### Source records
+ + + + + + +
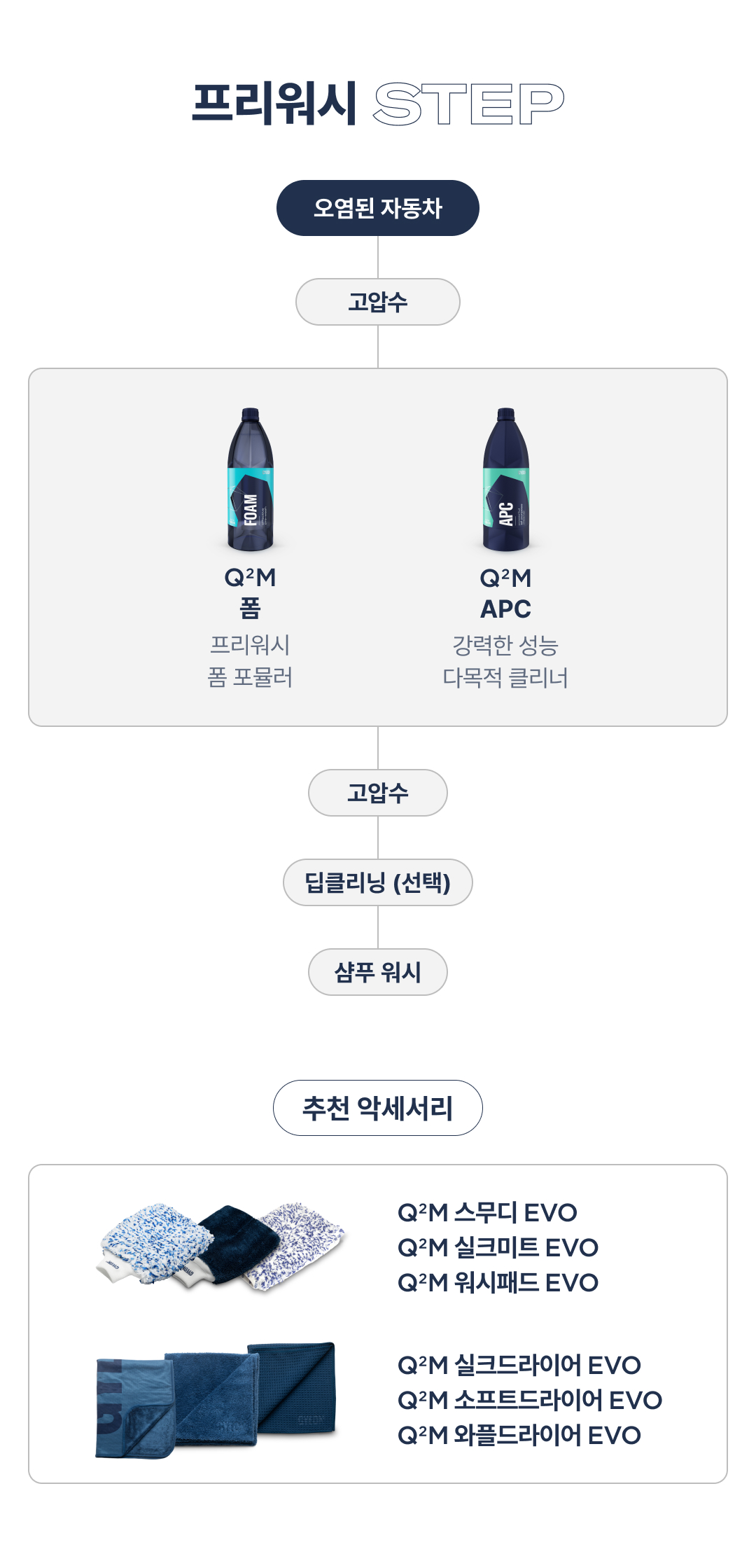756x1568 pixels.
Task: Open Q²M 와플드라이어 EVO link
Action: click(519, 1435)
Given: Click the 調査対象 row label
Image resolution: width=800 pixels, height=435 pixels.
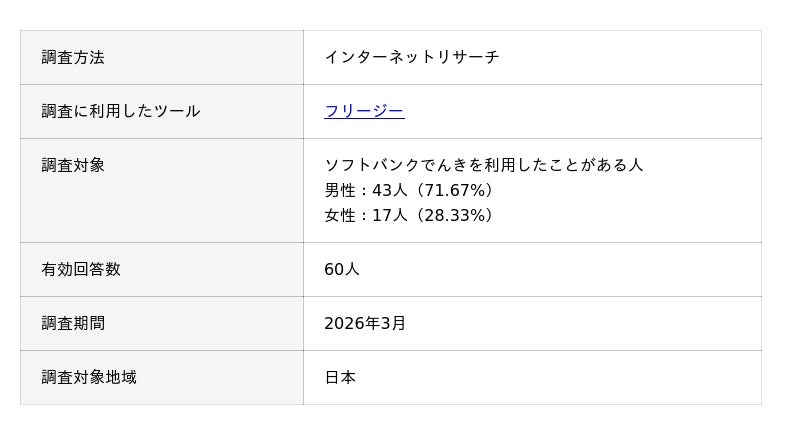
+ + + + + + +
### Work task
Final stretch of the data: repeat exactly each line from the one containing "Given: Click the 調査対象 row label" through the last, and omit all pictures.

### Exercise output
Given: Click the 調査対象 row label
Image resolution: width=800 pixels, height=435 pixels.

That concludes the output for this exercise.